Yixuan Tang, Yi Yang

2025-02-19

FinMTEB: Finance Massive Text Embedding Benchmark

Summary

This paper talks about FinMTEB, a new way to test how well AI models understand and work with financial texts. It's like creating a special exam for AI that focuses on finance topics, using real financial documents in both English and Chinese.

What's the problem?

Current AI models are good at understanding general language, but they struggle with specialized financial texts. It's like having a student who's great at general English but gets confused when reading complex financial reports. There wasn't a good way to test how well AI models handle these financial texts, which is important for real-world finance applications.

What's the solution?

The researchers created FinMTEB, which includes 64 different tests covering seven types of financial tasks.

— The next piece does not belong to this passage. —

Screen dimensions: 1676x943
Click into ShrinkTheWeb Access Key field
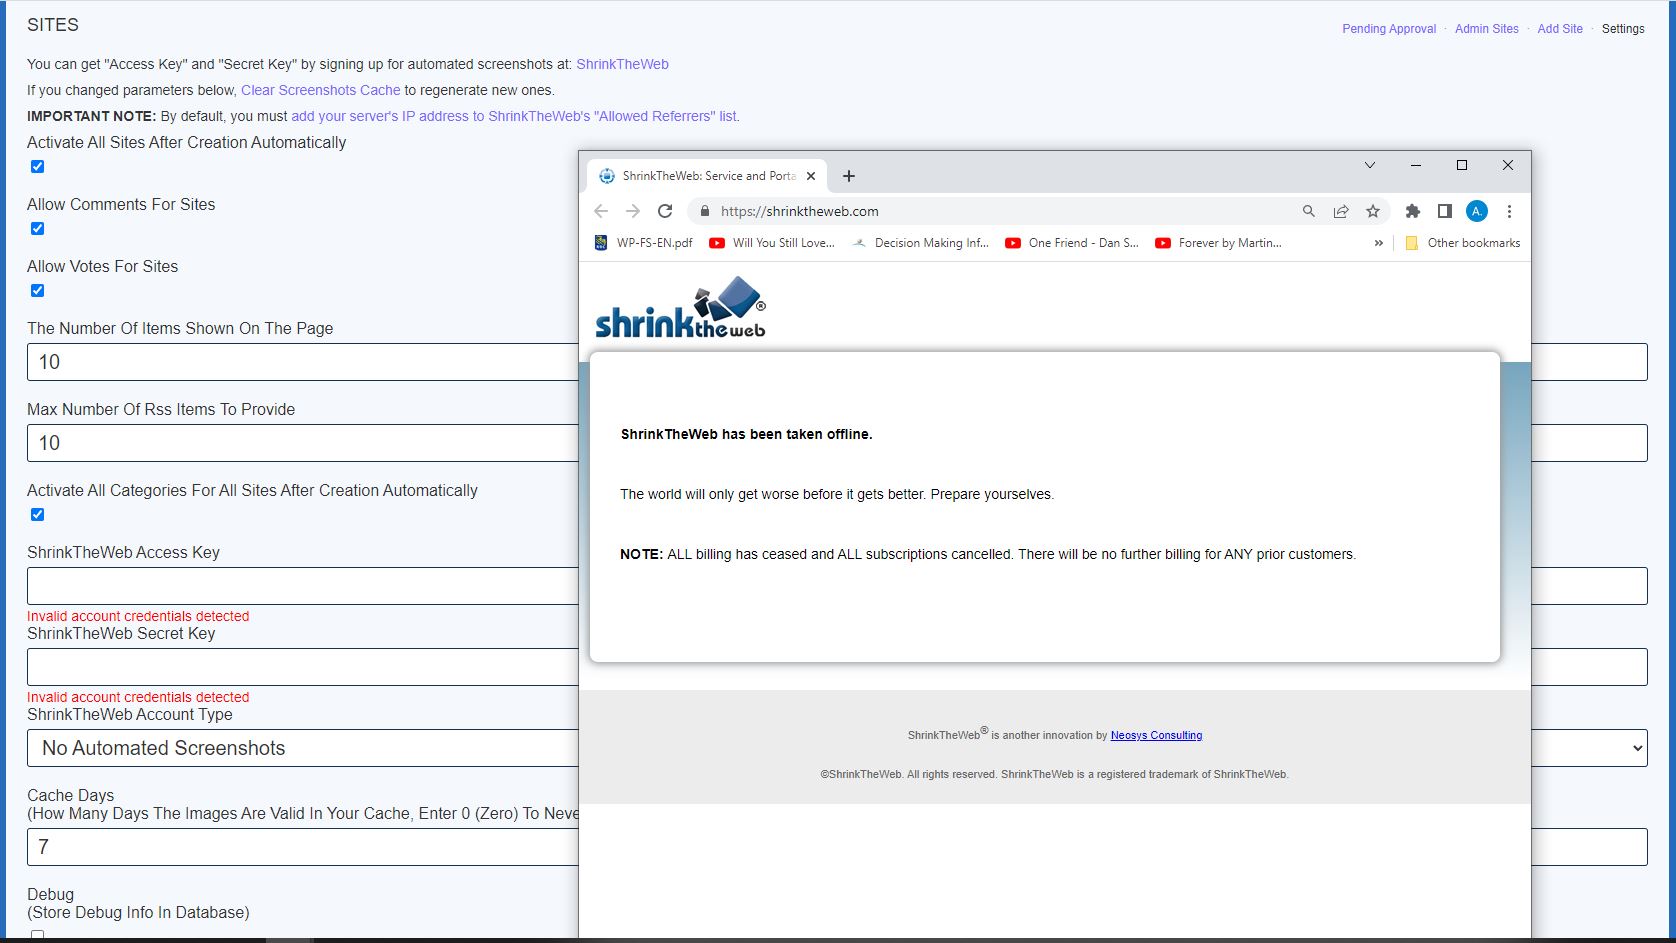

They also made a special AI model called FinPersona-E5 that's trained specifically on financial language. They then tested 15 different AI models, including their new one, to see how well they performed on these financial tasks.

Why it matters?

This matters because it helps us create better AI tools for the finance world. By showing that AI models trained specifically for finance do better than general models, it encourages the development of more specialized AI. This could lead to more accurate and efficient AI systems for tasks like analyzing financial news, understanding company reports, and making sense of complex financial data. Surprisingly, they also found that sometimes simpler methods work better for certain tasks, which could change how we approach AI in finance.

Abstract

Embedding models play a crucial role in representing and retrieving information across various NLP applications. Recent advances in large language models (LLMs) have further enhanced the performance of embedding models. While these models are often benchmarked on general-purpose datasets, real-world applications demand domain-specific evaluation. In this work, we introduce the Finance Massive Text Embedding Benchmark (FinMTEB), a specialized counterpart to MTEB designed for the financial domain. FinMTEB comprises 64 financial domain-specific embedding datasets across 7 tasks that cover diverse textual types in both Chinese and English, such as financial news articles, corporate annual reports, ESG reports, regulatory filings, and earnings call transcripts. We also develop a finance-adapted model, FinPersona-E5, using a persona-based data synthetic method to cover diverse financial embedding tasks for training. Through extensive evaluation of 15 embedding models, including FinPersona-E5, we show three key findings: (1) performance on general-purpose benchmarks shows limited correlation with financial domain tasks; (2) domain-adapted models consistently outperform their general-purpose counterparts; and (3) surprisingly, a simple Bag-of-Words (BoW) approach outperforms sophisticated dense embeddings in financial Semantic Textual Similarity (STS) tasks, underscoring current limitations in dense embedding techniques. Our work establishes a robust evaluation framework for financial NLP applications and provides crucial insights for developing domain-specific embedding models.